NEOPROBE ANNOUNCES 2010 RESULTS WITH RECORD MEDICAL DEVICE SALES
Annual Revenues Up 12% and Gross Profit up 17%
Conference Call Scheduled for 4:30PM today, Monday, March 7, 2011

DUBLIN, OHIO – March 7, 2011 – Neoprobe Corporation (NYSE Amex: NEOP) today announced its consolidated results for the fourth quarter of 2010 and for the year ended December 31, 2010.

Neoprobe’s revenues for the fourth quarter of 2010 were $3.2 million compared to $2.4 million for the fourth quarter of 2009, a 30% increase.  Gross profit for the fourth quarter of 2010 was $2.3 million compared to $1.6 million for the fourth quarter of 2009.  Fourth quarter 2010 operating expenses were $3.7 million compared to $2.1 million for the fourth quarter of 2009.  Loss from operations for the fourth quarter of 2010 was $1.4 million compared to $420,000 for the fourth quarter of 2009.  For the fourth quarter of 2010, Neoprobe reported a net loss attributable to common stockholders of $2.1 million, or $0.03 per share, compared to a net loss attributable to common stockholders of $354,000, or $0.00 per share, for the fourth quarter of 2009.

Year-to-date revenues for the year ended December 31, 2010 were $10.7 million compared to $9.5 million for 2009, a 12% increase.  Gross profit was $7.5 million for the year ended December 31, 2010 compared to $6.4 million for 2009.  Operating expenses for the year ended December 31, 2010 were $13.8 million compared to $8.2 million for 2009.  Neoprobe’s loss from operations for the year ended December 31, 2010 was $6.3 million compared to $1.8 million for 2009.  For the year ended December 31, 2010, Neoprobe reported a net loss attributable to common stockholders of $58.2 million, or $0.72 per share, compared to a net loss attributable to common stockholders of $39.8 million, or $0.54 per share, for 2009.  As discussed more fully below, the net loss attributable to common stockholders for the years ended December 31, 2010 and 2009 included significant non-cash losses and deemed dividends.  Increases in the Company’s stock price over the respective periods resulted in significant non-cash charges being reflected in the Company’s financial statements.  In 2010, non-cash charges totaling approximately $51 million were the result of the extinguishment accounting related to the Company’s June 2010 exchange of convertible debt and preferred stock for a new series of preferred stock  as well as mark-to-market adjustments related to derivative accounting treatment required for certain financial instruments on the Company’s balance sheet.  In 2009, non-cash charges aggregating $34.4 million resulted from the extinguishment accounting related to the modification of certain terms of the Company’s convertible debt, preferred stock and related warrants and the mark-to-market adjustments related to derivative accounting treatment required for certain financial instruments.

EXTRACTED ENTRIES:
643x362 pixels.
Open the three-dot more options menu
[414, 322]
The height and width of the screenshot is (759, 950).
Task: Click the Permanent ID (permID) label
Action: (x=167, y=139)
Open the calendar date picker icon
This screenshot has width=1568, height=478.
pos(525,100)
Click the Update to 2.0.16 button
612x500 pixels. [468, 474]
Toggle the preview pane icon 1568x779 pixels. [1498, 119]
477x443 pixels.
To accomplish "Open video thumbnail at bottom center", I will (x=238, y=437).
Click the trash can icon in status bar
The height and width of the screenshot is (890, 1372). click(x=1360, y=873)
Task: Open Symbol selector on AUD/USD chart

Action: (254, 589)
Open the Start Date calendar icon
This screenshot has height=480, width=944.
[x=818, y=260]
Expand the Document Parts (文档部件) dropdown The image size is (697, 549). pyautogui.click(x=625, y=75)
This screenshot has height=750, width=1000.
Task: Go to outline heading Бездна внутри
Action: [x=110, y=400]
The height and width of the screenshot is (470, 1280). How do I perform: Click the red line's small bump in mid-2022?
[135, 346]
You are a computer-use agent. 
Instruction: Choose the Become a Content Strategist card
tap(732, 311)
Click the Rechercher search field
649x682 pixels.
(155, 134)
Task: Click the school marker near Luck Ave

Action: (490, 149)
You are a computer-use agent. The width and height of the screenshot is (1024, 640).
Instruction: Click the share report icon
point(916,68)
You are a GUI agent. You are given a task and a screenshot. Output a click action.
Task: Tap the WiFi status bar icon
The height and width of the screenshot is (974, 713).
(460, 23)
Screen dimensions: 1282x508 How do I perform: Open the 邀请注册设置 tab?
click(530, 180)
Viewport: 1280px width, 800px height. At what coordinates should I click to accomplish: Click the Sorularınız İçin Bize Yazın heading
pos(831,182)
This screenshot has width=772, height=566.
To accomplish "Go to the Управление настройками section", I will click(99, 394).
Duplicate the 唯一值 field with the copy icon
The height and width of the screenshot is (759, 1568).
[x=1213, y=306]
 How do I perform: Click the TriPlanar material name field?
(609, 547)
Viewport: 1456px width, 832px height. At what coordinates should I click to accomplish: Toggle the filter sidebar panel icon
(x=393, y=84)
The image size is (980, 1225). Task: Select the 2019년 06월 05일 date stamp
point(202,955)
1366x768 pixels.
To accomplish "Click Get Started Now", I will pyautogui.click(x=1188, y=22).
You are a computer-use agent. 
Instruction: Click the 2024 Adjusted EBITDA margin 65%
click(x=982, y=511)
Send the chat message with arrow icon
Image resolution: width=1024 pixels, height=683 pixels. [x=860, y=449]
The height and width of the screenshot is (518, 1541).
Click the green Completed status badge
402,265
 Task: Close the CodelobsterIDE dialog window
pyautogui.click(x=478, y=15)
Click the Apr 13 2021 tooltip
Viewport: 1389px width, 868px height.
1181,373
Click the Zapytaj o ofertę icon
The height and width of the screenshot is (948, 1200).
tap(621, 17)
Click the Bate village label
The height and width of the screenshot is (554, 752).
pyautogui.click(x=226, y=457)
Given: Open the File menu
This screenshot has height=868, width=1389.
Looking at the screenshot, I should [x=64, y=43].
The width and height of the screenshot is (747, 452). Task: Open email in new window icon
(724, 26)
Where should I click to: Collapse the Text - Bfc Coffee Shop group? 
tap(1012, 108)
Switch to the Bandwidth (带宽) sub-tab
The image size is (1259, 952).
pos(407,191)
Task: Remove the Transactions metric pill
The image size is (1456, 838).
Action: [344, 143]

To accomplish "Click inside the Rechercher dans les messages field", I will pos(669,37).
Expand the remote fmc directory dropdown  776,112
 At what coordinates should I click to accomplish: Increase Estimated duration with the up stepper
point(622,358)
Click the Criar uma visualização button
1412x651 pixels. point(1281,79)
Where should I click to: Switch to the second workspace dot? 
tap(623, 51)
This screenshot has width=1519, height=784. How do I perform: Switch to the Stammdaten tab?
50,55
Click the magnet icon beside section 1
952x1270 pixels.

TASK LIST:
**1.** Please set down the passage of the Neoprobe earnings release starting with "NEOPROBE ANNOUNCES 2010" and going on through "December 31, 2010.".
**2.** Answer these questions from the Neoprobe earnings release:
(a) What were the revenues for the fourth quarter of 2010?
(b) What were the operating expenses for the year ended December 31, 2010?
(c) What did the non-cash charges in 2009 total?
**3.** Write what comes next in the Neoprobe earnings release, picking up after its last sentence.

ANSWERS TO THE TASKS:
**1.**
NEOPROBE ANNOUNCES 2010 RESULTS WITH RECORD MEDICAL DEVICE SALES
Annual Revenues Up 12% and Gross Profit up 17%
Conference Call Scheduled for 4:30PM today, Monday, March 7, 2011

DUBLIN, OHIO – March 7, 2011 – Neoprobe Corporation (NYSE Amex: NEOP) today announced its consolidated results for the fourth quarter of 2010 and for the year ended December 31, 2010.

**2.**
(a) $3.2 million
(b) $13.8 million
(c) $34.4 million

**3.**
 
Brent Larson, Neoprobe’s Senior Vice President and CFO, said, “Our revenue increased on both a quarterly and year-to-date basis due to the combined impact of increased sales of our gamma detection devices and revenue related to government grants received from both the federal and state levels.  In addition, and perhaps more importantly, our gross profit has also continued to improve.  For the fourth quarter of 2010, gross profit rose to 72% of revenue compared to 67% for the same period in 2009 due to the receipt of the grants, favorable pricing and lower material costs.  These positive movements in the second half of 2010 contributed to an overall increase in our year-to-date gross profit to 70% of revenue for the year ended December 31, 2010 compared to 67% for 2009.  We are pleased with our ongoing efforts to effectively manage our device business coupled with the non-dilutive contributions that our grant application efforts have been able to provide.”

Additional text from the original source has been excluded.